:: Aim ::
Copy the lines in the records below, from the line containing "Given: Select the PANTONE 634 CP swatch" through the end of the records, including both ends. Leave the pictures out.

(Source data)
********

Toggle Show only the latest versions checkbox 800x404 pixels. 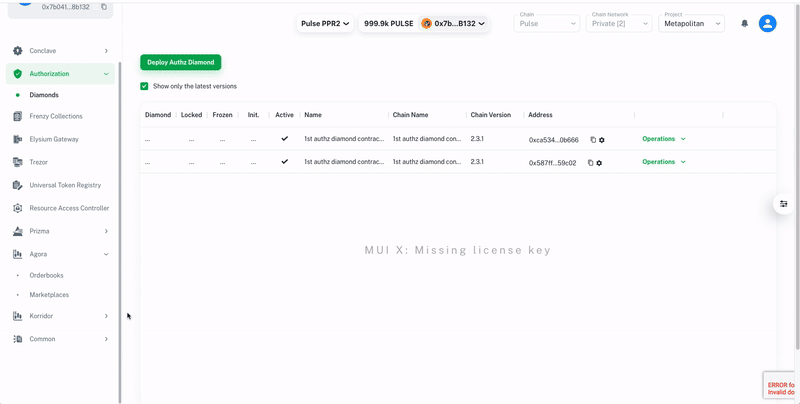pyautogui.click(x=145, y=86)
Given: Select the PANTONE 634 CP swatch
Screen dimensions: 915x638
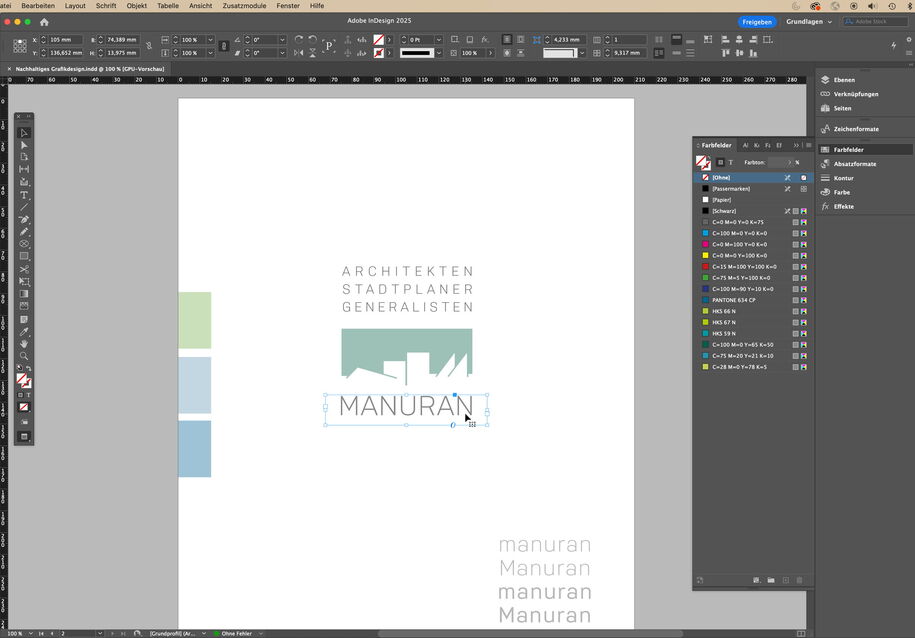Looking at the screenshot, I should point(734,299).
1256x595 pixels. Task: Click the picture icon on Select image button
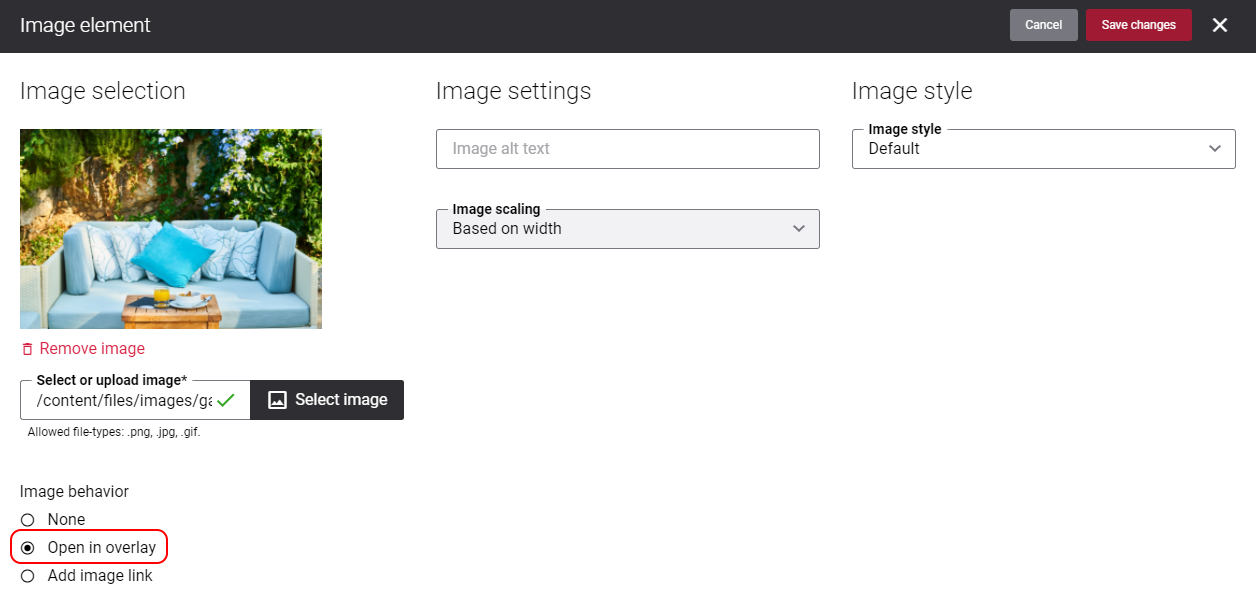click(x=278, y=400)

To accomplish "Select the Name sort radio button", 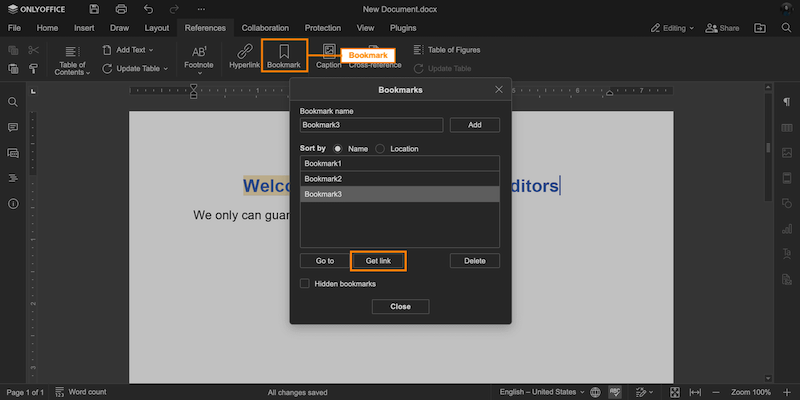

********

:: The output ::
Given: Select the PANTONE 634 CP swatch
Screen dimensions: 915x638
Looking at the screenshot, I should point(734,299).
1256x595 pixels. Task: Click the picture icon on Select image button
click(x=278, y=400)

To accomplish "Select the Name sort radio button", 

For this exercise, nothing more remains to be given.